# [Stated task]
Copy the lines of the items below word for word, starting at the line that contains "The height and" and ending at the line that contains "point(423,74)", and leave the pictures out of your copy.

[Begin Data to process]

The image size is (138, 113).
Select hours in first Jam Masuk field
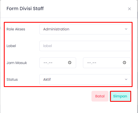point(45,63)
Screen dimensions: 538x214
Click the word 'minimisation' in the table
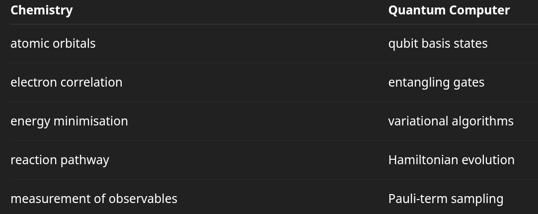91,121
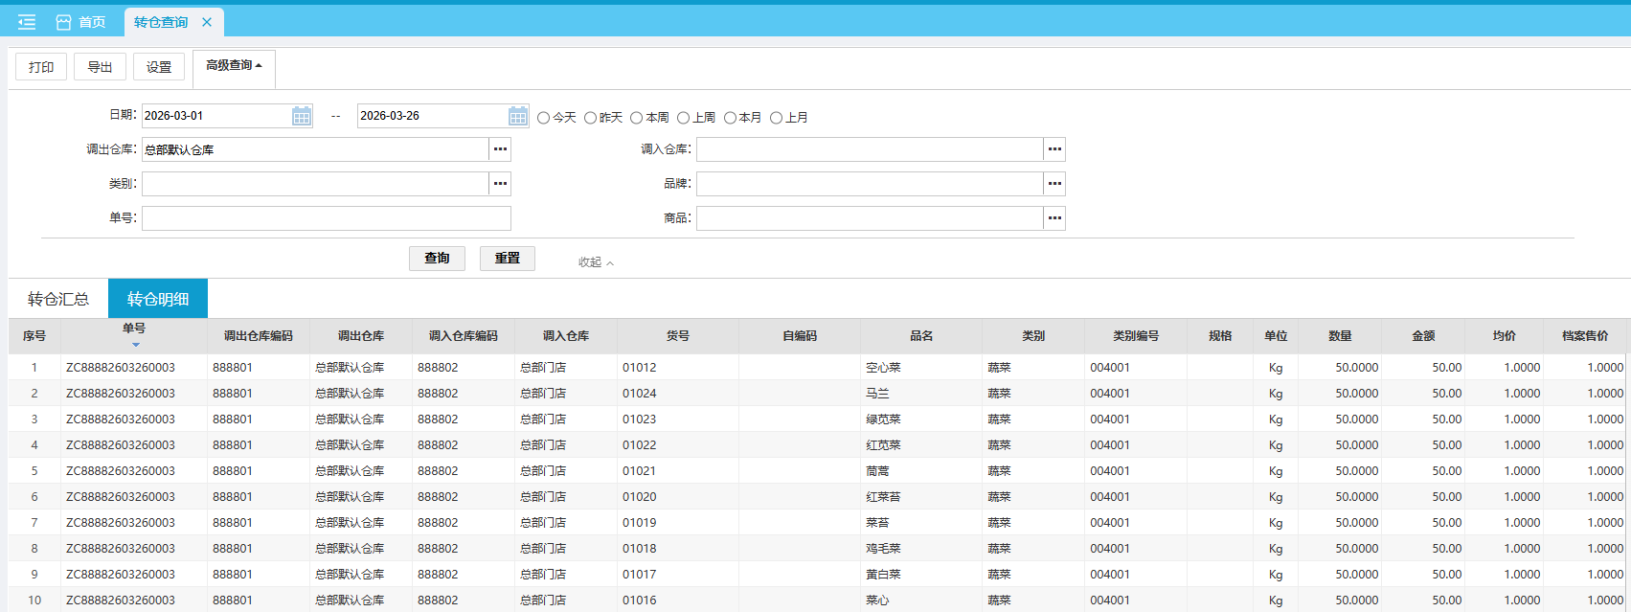Viewport: 1631px width, 612px height.
Task: Switch to the 转仓汇总 tab
Action: click(58, 299)
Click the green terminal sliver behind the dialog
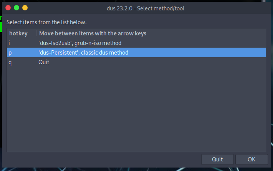The image size is (273, 171). coord(1,27)
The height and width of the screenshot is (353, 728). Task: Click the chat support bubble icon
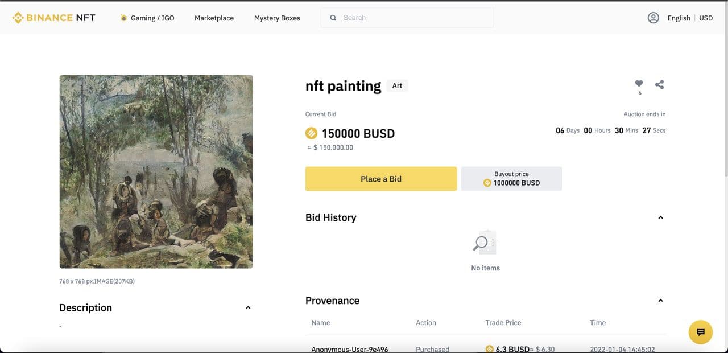point(701,332)
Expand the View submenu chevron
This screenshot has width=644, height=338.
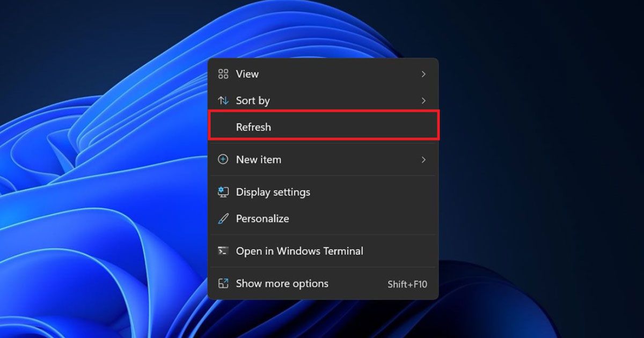point(423,74)
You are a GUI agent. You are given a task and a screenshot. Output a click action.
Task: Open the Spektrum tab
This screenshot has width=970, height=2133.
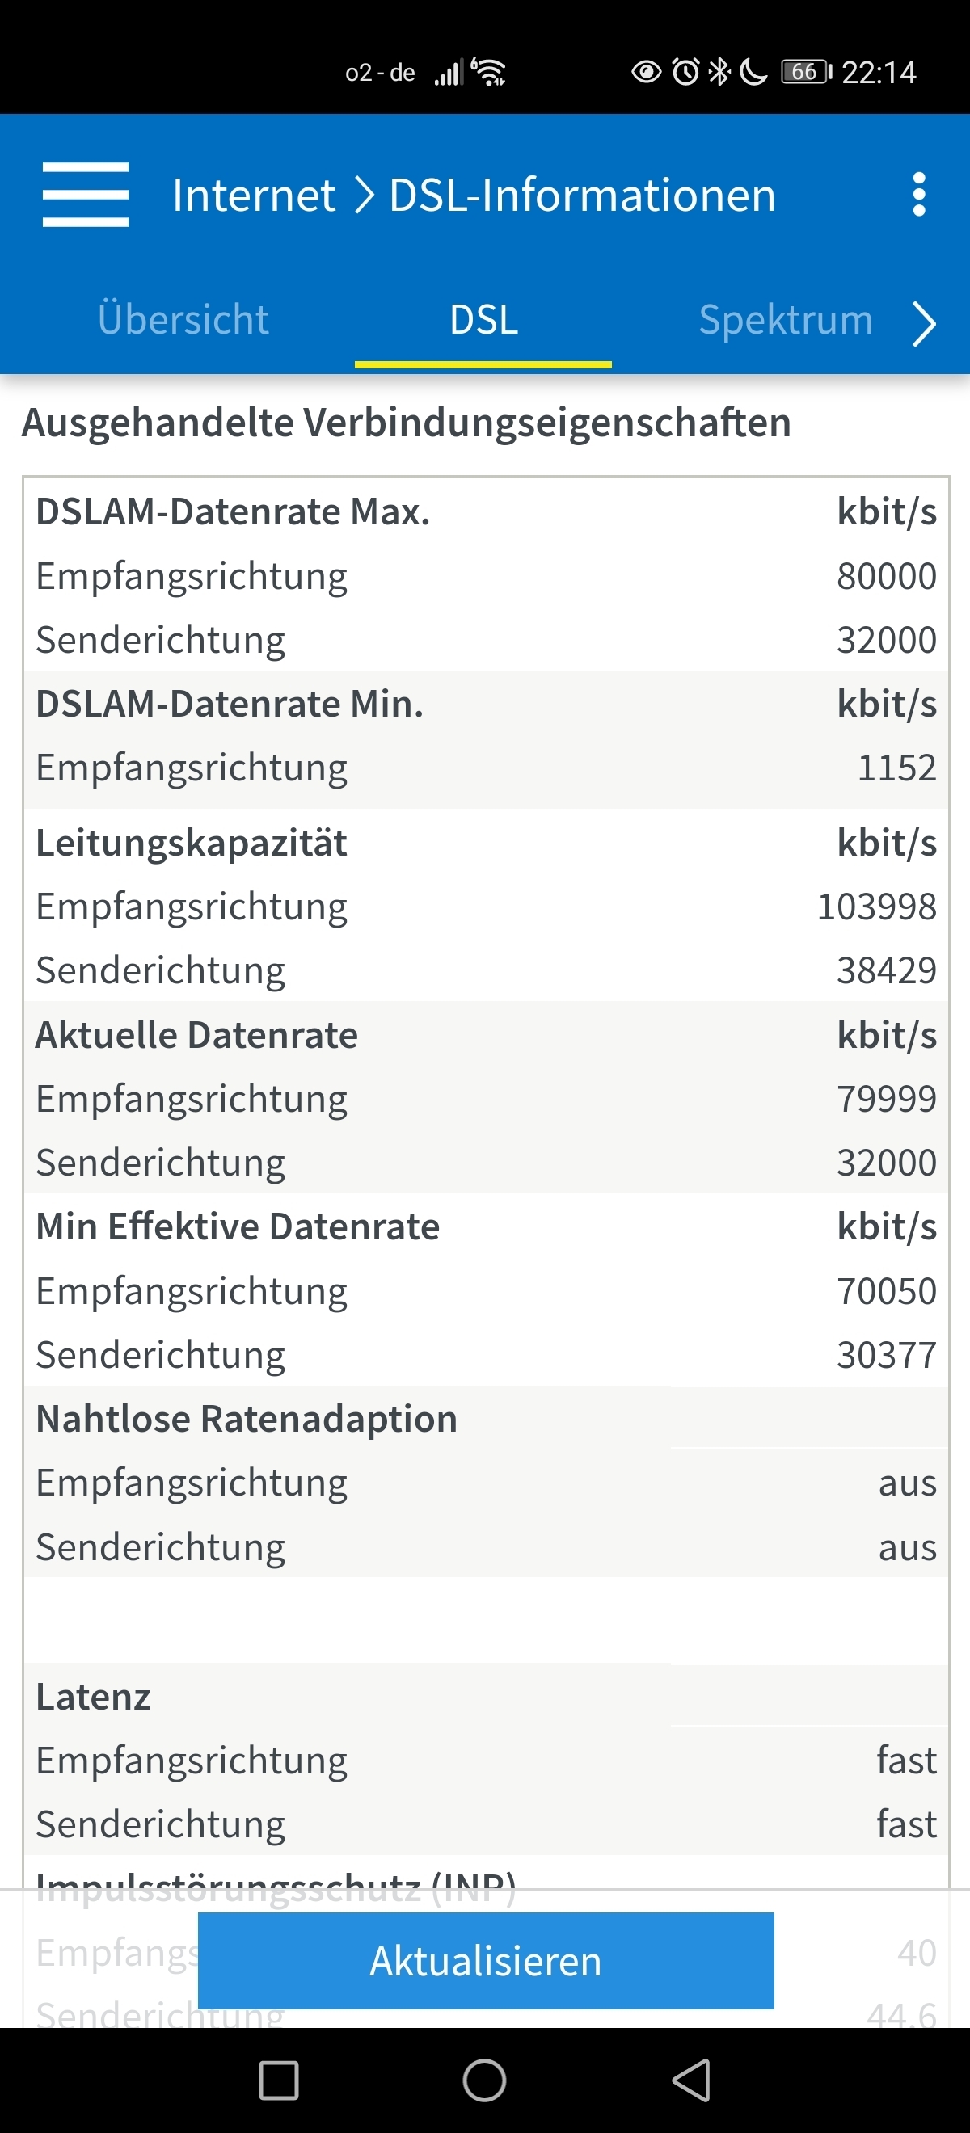[x=785, y=320]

[End Data to process]

# [Full output]
The height and width of the screenshot is (353, 728). Task: Click the chat support bubble icon
point(701,332)
Expand the View submenu chevron
This screenshot has width=644, height=338.
point(423,74)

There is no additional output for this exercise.